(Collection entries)
====

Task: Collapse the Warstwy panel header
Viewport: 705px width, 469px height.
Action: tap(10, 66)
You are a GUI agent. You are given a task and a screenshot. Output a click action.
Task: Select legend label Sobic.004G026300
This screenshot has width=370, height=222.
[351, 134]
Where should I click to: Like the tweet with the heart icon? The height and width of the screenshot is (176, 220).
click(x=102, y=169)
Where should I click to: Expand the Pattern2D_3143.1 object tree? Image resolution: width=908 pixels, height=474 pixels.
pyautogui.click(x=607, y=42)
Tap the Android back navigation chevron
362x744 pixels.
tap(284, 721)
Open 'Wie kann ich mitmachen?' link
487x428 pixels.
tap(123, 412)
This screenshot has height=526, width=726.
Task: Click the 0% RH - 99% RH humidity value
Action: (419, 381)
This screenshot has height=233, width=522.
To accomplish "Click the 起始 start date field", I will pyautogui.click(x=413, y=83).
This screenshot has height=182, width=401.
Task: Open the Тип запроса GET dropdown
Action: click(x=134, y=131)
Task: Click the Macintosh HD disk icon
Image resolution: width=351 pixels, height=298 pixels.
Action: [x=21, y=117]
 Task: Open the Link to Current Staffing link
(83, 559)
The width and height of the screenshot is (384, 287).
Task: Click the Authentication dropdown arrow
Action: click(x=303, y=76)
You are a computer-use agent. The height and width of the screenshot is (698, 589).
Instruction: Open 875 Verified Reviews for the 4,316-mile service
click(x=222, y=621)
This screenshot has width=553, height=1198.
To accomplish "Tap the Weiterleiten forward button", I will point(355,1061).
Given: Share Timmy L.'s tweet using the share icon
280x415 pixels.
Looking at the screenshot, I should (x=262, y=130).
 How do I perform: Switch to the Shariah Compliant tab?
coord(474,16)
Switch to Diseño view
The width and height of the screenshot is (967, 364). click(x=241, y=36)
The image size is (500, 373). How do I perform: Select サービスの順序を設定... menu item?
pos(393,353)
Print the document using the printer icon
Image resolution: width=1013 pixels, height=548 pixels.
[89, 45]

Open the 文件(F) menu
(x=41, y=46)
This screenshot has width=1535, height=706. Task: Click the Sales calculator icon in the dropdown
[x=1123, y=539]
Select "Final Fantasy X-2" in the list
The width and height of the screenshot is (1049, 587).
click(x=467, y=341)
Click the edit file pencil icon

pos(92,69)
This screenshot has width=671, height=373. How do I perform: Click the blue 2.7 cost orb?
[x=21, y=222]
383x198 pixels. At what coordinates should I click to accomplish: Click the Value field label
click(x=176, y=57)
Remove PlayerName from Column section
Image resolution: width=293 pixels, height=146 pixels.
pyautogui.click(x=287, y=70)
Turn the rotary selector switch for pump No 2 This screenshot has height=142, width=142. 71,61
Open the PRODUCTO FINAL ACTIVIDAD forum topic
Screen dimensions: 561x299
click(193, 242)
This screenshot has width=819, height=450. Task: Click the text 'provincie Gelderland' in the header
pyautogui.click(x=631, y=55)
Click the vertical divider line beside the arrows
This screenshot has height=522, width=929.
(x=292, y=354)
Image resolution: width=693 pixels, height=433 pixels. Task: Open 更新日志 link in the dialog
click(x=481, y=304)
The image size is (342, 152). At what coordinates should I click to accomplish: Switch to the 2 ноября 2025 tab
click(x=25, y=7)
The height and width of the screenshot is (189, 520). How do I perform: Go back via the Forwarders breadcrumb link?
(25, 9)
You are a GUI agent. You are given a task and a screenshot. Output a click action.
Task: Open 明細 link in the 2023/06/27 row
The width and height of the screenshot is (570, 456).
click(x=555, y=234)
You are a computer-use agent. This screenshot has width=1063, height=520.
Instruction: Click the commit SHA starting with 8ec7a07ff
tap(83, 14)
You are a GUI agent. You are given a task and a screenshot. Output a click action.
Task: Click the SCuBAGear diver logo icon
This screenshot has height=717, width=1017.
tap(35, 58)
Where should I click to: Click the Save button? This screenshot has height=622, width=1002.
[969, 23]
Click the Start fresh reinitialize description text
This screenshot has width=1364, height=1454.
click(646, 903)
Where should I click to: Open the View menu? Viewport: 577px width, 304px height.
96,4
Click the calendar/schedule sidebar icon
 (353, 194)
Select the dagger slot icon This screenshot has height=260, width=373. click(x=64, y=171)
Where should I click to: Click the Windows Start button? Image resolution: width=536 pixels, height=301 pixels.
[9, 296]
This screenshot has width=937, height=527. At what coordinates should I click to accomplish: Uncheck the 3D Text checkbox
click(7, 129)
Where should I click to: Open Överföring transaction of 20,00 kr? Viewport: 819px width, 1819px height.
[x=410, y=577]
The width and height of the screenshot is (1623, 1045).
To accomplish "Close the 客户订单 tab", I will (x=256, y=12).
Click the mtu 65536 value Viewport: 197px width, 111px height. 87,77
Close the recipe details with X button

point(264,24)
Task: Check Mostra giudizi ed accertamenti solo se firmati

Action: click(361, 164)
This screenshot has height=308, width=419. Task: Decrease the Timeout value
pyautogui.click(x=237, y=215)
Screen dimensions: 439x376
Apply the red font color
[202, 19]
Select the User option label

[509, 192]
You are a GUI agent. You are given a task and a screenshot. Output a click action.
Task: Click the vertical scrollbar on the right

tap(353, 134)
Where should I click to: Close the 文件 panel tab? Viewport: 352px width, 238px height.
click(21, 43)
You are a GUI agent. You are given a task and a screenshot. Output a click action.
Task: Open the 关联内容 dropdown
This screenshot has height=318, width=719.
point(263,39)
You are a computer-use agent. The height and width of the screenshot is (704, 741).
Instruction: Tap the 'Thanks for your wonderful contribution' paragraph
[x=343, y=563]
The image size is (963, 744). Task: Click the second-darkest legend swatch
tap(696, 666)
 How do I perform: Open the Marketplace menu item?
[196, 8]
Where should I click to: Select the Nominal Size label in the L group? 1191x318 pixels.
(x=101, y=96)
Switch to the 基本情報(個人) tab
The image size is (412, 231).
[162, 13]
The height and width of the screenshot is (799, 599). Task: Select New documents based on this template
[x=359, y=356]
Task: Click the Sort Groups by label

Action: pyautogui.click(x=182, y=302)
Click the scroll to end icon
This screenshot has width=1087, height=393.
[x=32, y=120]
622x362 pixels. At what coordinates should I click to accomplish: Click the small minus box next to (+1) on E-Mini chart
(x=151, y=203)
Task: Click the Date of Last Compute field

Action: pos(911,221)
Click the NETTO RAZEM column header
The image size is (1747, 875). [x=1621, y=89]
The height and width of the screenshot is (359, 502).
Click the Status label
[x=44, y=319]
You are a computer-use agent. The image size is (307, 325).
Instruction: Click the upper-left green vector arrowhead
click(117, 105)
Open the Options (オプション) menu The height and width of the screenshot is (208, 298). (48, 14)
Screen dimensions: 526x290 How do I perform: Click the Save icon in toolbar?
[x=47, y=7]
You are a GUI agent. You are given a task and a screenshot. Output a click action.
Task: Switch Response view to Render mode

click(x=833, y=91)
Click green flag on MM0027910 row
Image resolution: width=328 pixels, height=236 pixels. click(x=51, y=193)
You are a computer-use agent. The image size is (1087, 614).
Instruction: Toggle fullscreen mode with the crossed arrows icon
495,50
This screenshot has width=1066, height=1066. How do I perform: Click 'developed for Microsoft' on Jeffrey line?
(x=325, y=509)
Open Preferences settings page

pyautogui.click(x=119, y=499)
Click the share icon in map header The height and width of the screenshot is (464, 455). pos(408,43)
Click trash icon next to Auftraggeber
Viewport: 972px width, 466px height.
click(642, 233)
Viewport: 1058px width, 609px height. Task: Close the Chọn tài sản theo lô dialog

====

▸ Exercise requirements: Copy out each line from the preceding entries that mentions the word "computer".

▸ Reply:
You are a computer-use agent. The height and width of the screenshot is (698, 589).
You are a computer-use agent. This screenshot has width=1063, height=520.
You are a computer-use agent. The height and width of the screenshot is (704, 741).
You are a computer-use agent. The image size is (307, 325).
You are a computer-use agent. The image size is (1087, 614).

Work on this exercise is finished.